A Good Retrovirus
It’s hard to believe that we’re now taking the same route toward redefining viruses that we took ten years ago, about bacteria that coexist with us. It now appears that most viruses in our environment have effects that are either inconsequential or beneficial. Even obscure herpesviruses can protect us from pathogens and help tune our immune system.
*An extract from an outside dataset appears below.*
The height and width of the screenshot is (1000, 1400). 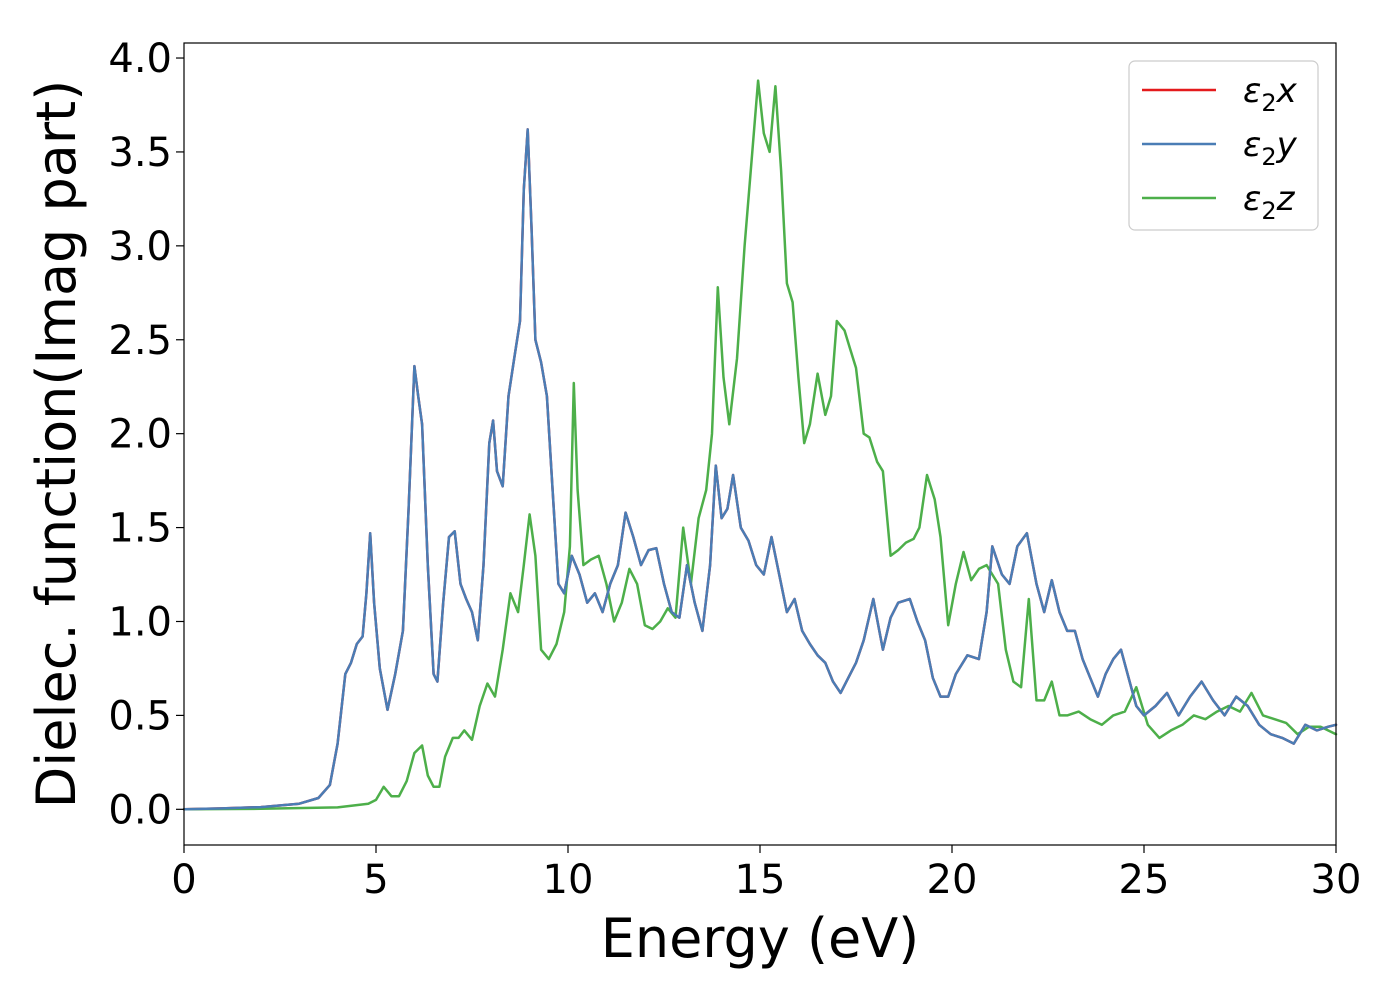 What do you see at coordinates (760, 938) in the screenshot?
I see `x-axis-label: Energy (eV)` at bounding box center [760, 938].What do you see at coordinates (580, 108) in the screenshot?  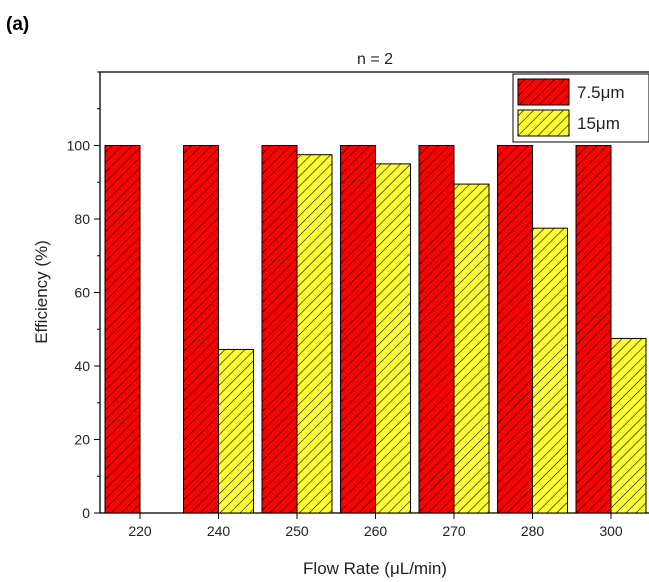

Half our genome consists of long-ago trapped retroviruses, known as “endogenous viruses” because we inherit them forever through the germline. Some are defunct and their sequences decayed by mutation. But a few endogenous retroviruses have evolved to express genes essential for us. A particularly fascinating example is an endogenous retrovirus that expresses “syncitin,” a tongue-twister of an enzyme needed to form the placental syncitium, or “syncitial trophoblast.” A syncitium is a giant multinucleated cell, formed by the fusion of smaller cells into one large impervious cell. For example, our muscle cells are all syncitia. The trophoblast (early stage of the placenta) needs to form a syncitium as an impervious barrier to keep maternal blood cells out of the embryo. So why use a retroviral gene? Perhaps because retroviruses (such as HIV, the cause of AIDS) have the ability to form syncitia out of T-cells. A speculative hypothesis, to be sure, but it’s clear that this endogenous retrovirus–which still releases virions into the blood–is an essential part of all human reproduction.